FILE #3.5: PINK PANTHER

56 8 0
                                    

Mika butuh waktu beberapa detik mencerna di mana dia dan Adel turun. Ada sesuatu tentang tempat ini yang membuat Mika waspada, terutama karena orang-orang melihat keduanya dengan tatapan menilai dari ujung kepala hingga ujung kaki. Mayoritas yang melakukan itu adalah wanita dengan dandanan mencolok.

Ada bunyi "klik" imajiner dalam kepala Mika saat akhirnya dia paham.

"Adel," bisik Mika. "Ini distrik lampu merah?"

Adel mengangguk. "Ada yang menarik perhatianmu?"

Mika menggeram dan memelototi Adel.

"Aku jarang kemari," kata Adel. "Salah satu informanku punya bisnis di tempat ini. Harusnya aku lebih rajin mengunjunginya."

"Kalau memang tidak perlu, buat apa kau mengunjunginya?"

"Memberi salam. Membawakan sesuatu."

"Menyogoknya?"

"Menjaga kepercayaan," ralat Adel.

Mika tidak mendebat lagi. Langkah-langkah partnernya melambat dan akhirnya berhenti di depan sebuah tempat.

PINK PANTHER SPA AND MASSAGE

Rating: 4.2

Hanya beberapa detik menatap bangunan di depannya saja, Mika merasa matanya pedih.
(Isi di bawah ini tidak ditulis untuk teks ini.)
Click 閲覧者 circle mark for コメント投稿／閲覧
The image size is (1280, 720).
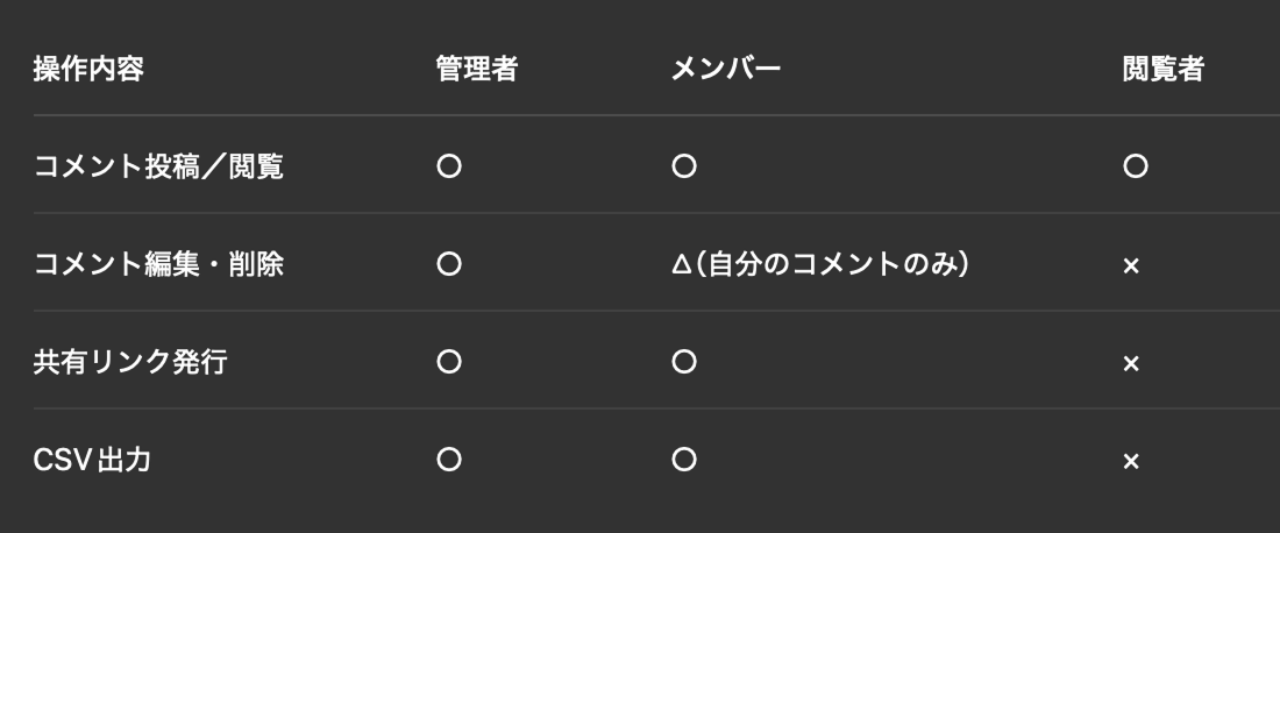[1135, 166]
Warna pink yang digunakan terlalu mencolok.

Bagian depan bangunan itu nampak biasa saja, saat masuk pun tidak terlihat ada yang aneh. Adel langsung menghampiri meja resepsionis. Seorang wanita dengan kulit sewarna cokelat karamel menyambutnya.
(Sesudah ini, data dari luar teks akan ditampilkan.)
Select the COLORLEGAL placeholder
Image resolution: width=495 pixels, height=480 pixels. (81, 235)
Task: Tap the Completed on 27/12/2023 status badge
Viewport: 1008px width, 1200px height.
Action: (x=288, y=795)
"Selamat siang. Sudah reservasi?"

"Ah, ya, aku belum membuat janji, tapi ...," Adel merogoh saku bagian dalam rompinya, "member khusus diperkecualikan, bukan?"

Si resepsionis memiringkan kepala sedikit, senyumnya masih terpasang. Ia mengamati kartu Adel lekat-lekat dan sekilas Mika yakin salah satu mata wanita itu sudah diganti dengan mata buatan lengkap dengan pemindai.

"Tolong tunggu sebentar."

Adel menyimpan kembali kartunya. Si resepsionis sedikit menjauh dari meja, kemudian menekuk tiga jarinya, membentuk gestur telepon dengan jempol sebagai penerima dan kelingking sebagai corong bicara. Galur-galur kehijauan di punggung tangannya berpendar.

"Madam Hou menunggu Anda di ruangannya," kata si resepsionis. "Beliau bilang Anda tahu ruangannya. Posisinya masih sama seperti dulu."

"Terima kasih banyak, Nn. Scarletta."

Senyum si resepsionis nampak sedikit melebar. "Sama-sama."

"Madam Hou," ulang Mika saat lift sudah menutup. "Bos dan pemilik tempat ini?"

"Ya. Aku lebih suka memanggilnya Lady Hou dan, suaminya, Lord Liu. Keduanya sama-sama informan. Agak berbeda spesialisasi, tapi kalau kau hendak menemui Lord Liu, kau tetap harus bertemu dengan istrinya terlebih dahulu. Itu aturan mainnya."

Pintu lift terbuka. Mika mengikuti Adel melangkah menuju ruangan yang tepat berada di ujung koridor. Adel mengetuk pintu dan menunggu jawaban dari dalam, sebelum membuka pintu lalu masuk.

Hal pertama yang menarik perhatian Mika adalah dua lusin layar monitor yang memenuhi dinding ruangan. Masing-masing monitor berukuran 10 inci dan mereka menampilkan ....

Mika langsung mengalihkan pandangan pada sosok wanita yang tengah duduk mengawasi setiap monitor. Rambut wanita itu disanggul rapi, menampakkan tengkuk putih mulus. Pakaiannya berwarna merah, sekilas Mika kira ia mengenakan kimono, tapi ternyata bukan. Pakaian Lady Hou lebih tepat disebut gaun. Saat Lady Hou berbalik dan berdiri dari kursi menghadap tamu-tamunya, Mika mendapati wanita itu sudah tidak muda lagi, namun parasnya tetap menarik.